**Source information:**
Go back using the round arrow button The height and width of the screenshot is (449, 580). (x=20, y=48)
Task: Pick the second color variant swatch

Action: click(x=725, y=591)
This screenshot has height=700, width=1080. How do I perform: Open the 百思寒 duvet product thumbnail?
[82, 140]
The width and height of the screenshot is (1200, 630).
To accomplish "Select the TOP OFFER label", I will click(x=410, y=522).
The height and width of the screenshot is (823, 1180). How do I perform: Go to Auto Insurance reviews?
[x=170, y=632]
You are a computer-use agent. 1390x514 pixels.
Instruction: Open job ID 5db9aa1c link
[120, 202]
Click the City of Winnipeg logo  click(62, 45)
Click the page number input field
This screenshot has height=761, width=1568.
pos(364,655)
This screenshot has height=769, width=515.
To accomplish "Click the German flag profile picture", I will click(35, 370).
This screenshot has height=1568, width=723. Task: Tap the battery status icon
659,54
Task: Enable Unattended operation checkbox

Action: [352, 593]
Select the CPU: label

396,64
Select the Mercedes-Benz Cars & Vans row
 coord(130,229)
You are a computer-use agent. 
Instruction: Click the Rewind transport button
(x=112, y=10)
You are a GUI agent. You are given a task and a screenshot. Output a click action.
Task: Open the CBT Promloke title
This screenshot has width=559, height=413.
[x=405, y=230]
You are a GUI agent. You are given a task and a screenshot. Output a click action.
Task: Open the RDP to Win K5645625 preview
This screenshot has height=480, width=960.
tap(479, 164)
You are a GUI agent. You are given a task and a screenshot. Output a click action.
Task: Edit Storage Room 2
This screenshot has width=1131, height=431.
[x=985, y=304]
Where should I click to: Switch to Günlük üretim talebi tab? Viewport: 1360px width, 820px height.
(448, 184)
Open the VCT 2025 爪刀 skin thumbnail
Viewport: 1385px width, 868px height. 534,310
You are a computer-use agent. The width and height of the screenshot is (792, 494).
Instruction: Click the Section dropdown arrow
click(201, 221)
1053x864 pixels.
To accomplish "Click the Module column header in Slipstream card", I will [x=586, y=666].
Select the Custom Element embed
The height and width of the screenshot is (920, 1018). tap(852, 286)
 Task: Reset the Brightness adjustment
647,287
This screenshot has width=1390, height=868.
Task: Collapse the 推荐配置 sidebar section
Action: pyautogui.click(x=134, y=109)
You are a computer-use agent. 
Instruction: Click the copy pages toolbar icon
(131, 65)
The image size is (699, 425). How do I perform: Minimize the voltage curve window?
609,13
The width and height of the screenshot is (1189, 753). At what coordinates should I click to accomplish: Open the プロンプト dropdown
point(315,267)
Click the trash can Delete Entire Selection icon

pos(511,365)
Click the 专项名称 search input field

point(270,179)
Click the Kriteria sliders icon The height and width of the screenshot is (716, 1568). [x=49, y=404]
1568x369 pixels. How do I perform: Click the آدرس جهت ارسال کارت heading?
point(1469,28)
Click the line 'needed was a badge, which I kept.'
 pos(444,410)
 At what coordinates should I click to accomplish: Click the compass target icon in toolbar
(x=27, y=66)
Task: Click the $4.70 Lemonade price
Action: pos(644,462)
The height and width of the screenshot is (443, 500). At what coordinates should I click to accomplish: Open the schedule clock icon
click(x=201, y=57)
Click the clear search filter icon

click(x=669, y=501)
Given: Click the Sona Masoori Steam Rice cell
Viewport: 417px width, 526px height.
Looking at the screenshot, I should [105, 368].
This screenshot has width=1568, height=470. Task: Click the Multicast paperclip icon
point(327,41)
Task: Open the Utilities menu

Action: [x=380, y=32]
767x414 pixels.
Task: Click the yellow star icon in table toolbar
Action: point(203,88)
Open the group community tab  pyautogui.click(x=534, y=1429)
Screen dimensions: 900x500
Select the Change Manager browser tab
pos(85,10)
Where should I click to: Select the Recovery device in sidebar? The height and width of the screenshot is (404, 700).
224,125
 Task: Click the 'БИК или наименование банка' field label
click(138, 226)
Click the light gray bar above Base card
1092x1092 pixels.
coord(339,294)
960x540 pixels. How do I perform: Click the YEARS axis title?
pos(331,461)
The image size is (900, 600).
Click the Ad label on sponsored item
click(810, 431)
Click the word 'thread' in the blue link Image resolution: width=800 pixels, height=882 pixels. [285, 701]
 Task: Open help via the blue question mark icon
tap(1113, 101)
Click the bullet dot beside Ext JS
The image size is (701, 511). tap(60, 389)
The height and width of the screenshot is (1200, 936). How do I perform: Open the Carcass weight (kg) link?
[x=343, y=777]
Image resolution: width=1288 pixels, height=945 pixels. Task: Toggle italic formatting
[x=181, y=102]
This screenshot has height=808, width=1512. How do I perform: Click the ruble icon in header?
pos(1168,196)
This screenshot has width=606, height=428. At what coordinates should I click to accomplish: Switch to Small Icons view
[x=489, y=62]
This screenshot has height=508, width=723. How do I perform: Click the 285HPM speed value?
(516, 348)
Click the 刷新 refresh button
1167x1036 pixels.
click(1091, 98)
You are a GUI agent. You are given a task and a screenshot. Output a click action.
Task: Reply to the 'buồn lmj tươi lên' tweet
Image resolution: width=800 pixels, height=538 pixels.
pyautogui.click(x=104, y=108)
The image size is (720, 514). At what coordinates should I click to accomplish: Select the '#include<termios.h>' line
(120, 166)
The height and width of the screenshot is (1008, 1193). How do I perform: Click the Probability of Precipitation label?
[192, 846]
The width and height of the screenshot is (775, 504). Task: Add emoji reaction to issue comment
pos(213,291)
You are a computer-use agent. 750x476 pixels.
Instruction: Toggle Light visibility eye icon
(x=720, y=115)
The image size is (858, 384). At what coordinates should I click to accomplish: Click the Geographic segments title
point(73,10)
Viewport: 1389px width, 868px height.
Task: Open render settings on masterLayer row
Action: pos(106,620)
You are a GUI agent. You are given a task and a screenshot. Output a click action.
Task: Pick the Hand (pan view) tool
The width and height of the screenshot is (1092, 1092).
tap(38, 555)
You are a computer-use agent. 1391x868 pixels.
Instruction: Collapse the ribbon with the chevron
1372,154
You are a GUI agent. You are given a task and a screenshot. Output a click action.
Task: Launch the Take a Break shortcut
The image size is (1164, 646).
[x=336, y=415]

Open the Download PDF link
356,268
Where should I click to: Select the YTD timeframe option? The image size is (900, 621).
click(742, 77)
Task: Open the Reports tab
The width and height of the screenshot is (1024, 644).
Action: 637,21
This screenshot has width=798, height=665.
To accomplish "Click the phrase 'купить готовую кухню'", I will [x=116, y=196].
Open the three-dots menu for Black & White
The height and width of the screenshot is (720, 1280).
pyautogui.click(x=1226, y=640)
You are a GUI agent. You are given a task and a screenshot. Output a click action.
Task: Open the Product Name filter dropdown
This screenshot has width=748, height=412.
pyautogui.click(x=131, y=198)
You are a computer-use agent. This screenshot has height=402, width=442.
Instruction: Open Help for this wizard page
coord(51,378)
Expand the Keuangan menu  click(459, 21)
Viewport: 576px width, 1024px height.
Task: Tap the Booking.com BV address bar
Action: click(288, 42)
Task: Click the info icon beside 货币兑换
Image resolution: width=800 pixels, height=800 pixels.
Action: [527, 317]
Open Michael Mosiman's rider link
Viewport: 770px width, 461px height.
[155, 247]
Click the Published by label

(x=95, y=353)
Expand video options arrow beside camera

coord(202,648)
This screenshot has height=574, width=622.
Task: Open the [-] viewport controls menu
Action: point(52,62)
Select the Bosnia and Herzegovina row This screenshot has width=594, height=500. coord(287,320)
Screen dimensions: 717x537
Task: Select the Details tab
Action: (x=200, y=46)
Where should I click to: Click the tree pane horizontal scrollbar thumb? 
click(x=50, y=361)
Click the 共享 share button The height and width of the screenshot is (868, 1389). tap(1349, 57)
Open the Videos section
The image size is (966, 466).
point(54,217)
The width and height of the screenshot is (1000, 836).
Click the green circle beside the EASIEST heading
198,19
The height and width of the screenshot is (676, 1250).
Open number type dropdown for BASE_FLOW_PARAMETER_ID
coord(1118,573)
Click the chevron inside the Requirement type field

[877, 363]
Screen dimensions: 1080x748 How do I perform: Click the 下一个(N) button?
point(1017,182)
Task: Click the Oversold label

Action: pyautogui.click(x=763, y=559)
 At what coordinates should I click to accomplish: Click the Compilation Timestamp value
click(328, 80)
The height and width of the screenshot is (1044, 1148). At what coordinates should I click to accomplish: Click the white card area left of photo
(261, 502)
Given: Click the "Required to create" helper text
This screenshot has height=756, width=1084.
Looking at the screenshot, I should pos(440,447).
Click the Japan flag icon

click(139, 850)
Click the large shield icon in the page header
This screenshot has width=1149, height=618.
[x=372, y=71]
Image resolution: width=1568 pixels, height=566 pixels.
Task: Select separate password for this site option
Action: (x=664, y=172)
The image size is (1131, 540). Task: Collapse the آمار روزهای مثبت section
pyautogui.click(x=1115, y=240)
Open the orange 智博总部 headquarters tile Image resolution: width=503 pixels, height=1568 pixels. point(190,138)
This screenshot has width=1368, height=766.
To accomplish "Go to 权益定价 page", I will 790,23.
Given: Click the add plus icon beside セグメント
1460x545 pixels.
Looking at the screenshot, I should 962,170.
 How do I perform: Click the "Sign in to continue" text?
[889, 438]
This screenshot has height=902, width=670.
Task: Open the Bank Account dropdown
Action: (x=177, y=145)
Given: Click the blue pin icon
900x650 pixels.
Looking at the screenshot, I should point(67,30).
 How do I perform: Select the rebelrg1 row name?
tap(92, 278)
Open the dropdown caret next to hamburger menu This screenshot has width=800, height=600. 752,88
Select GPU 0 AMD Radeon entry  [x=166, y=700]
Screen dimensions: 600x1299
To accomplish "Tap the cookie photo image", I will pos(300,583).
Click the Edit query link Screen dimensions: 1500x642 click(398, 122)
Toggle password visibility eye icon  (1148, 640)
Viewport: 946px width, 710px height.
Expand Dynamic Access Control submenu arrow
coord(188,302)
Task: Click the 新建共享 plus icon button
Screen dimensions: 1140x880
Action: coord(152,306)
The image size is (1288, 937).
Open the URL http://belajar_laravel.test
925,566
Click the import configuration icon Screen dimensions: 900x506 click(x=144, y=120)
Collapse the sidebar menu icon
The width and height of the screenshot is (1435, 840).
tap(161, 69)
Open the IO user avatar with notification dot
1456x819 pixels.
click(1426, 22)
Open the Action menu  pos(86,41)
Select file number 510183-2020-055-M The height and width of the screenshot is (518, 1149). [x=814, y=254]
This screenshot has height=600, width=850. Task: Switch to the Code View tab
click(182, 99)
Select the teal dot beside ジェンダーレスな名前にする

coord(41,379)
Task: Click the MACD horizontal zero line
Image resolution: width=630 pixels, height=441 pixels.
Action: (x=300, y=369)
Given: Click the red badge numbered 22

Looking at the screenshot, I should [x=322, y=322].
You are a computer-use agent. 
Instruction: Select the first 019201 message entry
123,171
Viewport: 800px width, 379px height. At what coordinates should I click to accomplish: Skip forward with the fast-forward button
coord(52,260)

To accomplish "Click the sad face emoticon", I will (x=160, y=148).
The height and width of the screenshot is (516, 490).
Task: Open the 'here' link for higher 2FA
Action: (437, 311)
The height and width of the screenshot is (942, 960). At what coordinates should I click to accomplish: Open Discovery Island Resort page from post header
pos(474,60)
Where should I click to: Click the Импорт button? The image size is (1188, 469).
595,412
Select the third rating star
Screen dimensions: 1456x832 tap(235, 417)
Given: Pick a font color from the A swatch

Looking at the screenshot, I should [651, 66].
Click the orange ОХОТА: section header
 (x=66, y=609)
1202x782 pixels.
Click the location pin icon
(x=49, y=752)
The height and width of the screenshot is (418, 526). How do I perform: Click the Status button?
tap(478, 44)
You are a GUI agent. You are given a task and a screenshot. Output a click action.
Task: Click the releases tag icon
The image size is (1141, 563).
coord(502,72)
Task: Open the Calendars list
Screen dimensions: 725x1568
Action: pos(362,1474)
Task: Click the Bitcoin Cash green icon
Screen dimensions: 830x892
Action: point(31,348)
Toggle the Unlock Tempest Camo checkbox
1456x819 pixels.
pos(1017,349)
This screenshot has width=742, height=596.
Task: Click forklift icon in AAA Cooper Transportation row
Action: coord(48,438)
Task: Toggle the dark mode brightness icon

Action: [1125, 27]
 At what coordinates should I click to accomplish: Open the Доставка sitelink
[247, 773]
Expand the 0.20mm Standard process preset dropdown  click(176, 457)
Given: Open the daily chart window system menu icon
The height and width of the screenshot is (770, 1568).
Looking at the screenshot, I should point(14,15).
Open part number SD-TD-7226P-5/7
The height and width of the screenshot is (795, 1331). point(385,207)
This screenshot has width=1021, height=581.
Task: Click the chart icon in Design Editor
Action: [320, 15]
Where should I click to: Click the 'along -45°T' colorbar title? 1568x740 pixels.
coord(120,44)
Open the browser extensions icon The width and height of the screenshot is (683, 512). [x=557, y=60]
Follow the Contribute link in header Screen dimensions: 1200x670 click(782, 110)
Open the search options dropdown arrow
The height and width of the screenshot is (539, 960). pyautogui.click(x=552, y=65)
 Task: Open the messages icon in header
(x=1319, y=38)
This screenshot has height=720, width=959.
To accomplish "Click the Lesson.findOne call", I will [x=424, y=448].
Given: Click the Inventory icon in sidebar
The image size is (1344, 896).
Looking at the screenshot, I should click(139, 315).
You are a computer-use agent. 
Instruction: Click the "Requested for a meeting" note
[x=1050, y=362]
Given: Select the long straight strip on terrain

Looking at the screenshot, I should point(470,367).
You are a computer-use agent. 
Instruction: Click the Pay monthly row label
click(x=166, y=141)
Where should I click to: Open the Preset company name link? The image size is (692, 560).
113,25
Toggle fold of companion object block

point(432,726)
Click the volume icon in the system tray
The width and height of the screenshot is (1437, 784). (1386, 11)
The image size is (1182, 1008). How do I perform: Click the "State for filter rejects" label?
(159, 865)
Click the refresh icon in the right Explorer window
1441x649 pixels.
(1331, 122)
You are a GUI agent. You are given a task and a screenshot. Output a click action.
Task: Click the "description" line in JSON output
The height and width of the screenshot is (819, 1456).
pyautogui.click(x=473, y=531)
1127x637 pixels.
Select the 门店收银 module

**Action item:**
Print, from the entries above, the line with "Task: Open the messages icon in header", the line with "Given: Click the Inventory icon in sidebar" and all lines between them, exactly and with nothing else.

**Your solution:**
 Task: Open the messages icon in header
(x=1319, y=38)
This screenshot has height=720, width=959.
To accomplish "Click the Lesson.findOne call", I will [x=424, y=448].
Given: Click the Inventory icon in sidebar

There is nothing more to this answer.